**Source passage:**
——
Wednesday, February 15, 2023

Homily: The Sixth Sunday after the Epiphany [February 12, 2023] St. Alban's, Westwood


            Those of us who viewed this week’s State of the Union address saw a number of angry outbursts during the speech. Legislators repeatedly yelled at the president as he spoke. While these displays were disturbing, they were not necessarily surprising. Over the past decade or so much of what we hear and see in public behavior seems to be nothing more than unmitigated rage.
——
**Requirements:**
According to the homily, why were the angry outbursts during the State of the Union address not necessarily surprising? Answer in one to three sentences.

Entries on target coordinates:
——
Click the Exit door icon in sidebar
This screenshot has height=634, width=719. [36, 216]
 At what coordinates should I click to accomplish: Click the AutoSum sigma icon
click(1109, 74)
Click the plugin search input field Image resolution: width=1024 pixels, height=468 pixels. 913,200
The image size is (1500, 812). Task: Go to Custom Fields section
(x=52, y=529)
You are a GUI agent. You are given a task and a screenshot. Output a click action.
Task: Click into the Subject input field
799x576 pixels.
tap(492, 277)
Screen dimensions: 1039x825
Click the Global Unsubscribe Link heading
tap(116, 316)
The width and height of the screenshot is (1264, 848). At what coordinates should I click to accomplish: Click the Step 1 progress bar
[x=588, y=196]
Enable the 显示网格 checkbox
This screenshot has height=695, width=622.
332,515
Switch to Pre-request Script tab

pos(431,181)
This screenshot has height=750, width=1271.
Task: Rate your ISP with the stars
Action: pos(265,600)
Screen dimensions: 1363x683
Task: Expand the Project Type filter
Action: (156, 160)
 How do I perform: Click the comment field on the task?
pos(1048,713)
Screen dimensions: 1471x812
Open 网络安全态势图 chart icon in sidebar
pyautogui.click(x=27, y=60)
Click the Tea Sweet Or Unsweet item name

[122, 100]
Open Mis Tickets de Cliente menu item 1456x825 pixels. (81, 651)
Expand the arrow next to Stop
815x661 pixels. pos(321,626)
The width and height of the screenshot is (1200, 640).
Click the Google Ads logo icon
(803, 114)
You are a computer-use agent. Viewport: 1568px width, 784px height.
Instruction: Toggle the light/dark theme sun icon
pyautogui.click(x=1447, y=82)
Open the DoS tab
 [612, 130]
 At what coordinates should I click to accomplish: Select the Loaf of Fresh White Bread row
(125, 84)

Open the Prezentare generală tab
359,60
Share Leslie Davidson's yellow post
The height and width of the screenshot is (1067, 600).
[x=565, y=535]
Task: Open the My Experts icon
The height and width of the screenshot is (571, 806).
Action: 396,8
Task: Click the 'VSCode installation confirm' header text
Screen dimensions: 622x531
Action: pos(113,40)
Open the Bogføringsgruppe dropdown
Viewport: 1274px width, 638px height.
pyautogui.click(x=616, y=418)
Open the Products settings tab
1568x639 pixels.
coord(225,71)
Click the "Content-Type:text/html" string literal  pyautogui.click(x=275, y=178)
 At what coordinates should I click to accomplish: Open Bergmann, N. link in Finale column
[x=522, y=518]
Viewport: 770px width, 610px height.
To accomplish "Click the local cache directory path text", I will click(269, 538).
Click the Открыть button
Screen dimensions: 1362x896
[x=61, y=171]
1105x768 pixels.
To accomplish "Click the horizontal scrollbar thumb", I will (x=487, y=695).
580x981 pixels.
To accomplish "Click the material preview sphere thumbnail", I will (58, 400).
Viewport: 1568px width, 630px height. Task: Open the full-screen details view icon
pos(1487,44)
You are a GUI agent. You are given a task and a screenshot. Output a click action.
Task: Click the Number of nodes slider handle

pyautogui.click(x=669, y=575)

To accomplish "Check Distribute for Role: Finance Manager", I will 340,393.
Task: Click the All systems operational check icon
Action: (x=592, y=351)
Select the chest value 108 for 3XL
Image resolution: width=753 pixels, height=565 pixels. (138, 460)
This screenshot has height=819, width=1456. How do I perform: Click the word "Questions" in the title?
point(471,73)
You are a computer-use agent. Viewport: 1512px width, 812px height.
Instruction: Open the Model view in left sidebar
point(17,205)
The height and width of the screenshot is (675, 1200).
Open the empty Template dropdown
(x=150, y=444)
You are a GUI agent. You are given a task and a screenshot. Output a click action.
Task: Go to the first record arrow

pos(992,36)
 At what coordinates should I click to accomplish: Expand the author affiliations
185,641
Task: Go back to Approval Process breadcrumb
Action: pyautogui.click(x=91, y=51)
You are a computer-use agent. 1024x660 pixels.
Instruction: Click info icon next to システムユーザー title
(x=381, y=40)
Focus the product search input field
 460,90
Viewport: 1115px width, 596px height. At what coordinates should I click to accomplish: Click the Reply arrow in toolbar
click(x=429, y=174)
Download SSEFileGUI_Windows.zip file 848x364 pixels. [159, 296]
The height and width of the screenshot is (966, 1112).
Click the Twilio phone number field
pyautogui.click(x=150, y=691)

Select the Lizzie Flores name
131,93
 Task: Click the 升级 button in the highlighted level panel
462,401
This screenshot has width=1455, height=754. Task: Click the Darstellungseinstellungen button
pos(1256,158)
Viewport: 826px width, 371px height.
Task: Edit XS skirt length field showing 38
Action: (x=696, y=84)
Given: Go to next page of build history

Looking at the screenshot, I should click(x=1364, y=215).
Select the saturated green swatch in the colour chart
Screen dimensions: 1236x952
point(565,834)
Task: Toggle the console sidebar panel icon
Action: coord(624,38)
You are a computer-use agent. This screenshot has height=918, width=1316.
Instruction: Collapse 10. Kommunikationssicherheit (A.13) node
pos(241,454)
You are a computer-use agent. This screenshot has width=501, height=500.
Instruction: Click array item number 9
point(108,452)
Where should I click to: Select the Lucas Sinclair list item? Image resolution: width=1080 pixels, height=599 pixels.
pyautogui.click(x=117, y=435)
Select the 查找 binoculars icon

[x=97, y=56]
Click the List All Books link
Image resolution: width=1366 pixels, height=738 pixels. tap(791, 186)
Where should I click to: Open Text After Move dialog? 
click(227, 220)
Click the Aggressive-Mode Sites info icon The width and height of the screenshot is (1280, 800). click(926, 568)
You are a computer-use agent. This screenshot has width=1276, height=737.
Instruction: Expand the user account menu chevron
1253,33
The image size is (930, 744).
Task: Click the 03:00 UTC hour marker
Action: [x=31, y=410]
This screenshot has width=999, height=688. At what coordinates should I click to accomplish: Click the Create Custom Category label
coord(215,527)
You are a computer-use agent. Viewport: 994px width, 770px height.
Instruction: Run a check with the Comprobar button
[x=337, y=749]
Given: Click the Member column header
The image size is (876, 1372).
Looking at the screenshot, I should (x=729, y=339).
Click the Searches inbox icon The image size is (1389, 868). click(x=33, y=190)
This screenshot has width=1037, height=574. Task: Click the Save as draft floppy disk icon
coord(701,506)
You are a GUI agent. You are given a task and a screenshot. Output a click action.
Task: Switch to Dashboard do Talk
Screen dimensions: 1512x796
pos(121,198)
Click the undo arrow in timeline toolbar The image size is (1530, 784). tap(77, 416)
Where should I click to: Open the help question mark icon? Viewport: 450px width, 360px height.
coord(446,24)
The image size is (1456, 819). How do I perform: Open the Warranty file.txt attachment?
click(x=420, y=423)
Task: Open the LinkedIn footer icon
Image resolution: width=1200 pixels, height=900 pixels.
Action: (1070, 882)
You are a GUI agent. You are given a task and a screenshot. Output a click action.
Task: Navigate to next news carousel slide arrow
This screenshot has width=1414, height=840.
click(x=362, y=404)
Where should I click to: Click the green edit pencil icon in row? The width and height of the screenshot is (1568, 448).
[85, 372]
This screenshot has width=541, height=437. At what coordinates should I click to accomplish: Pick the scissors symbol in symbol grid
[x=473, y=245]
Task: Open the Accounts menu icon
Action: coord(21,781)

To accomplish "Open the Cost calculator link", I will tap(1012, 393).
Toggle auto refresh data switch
——
**Solved exercise:**
The homily says the outbursts were not necessarily surprising because, over the past decade or so, much of what is heard and seen in public behavior seems to be nothing more than unmitigated rage. The legislators' yelling fit a pattern that had already become common.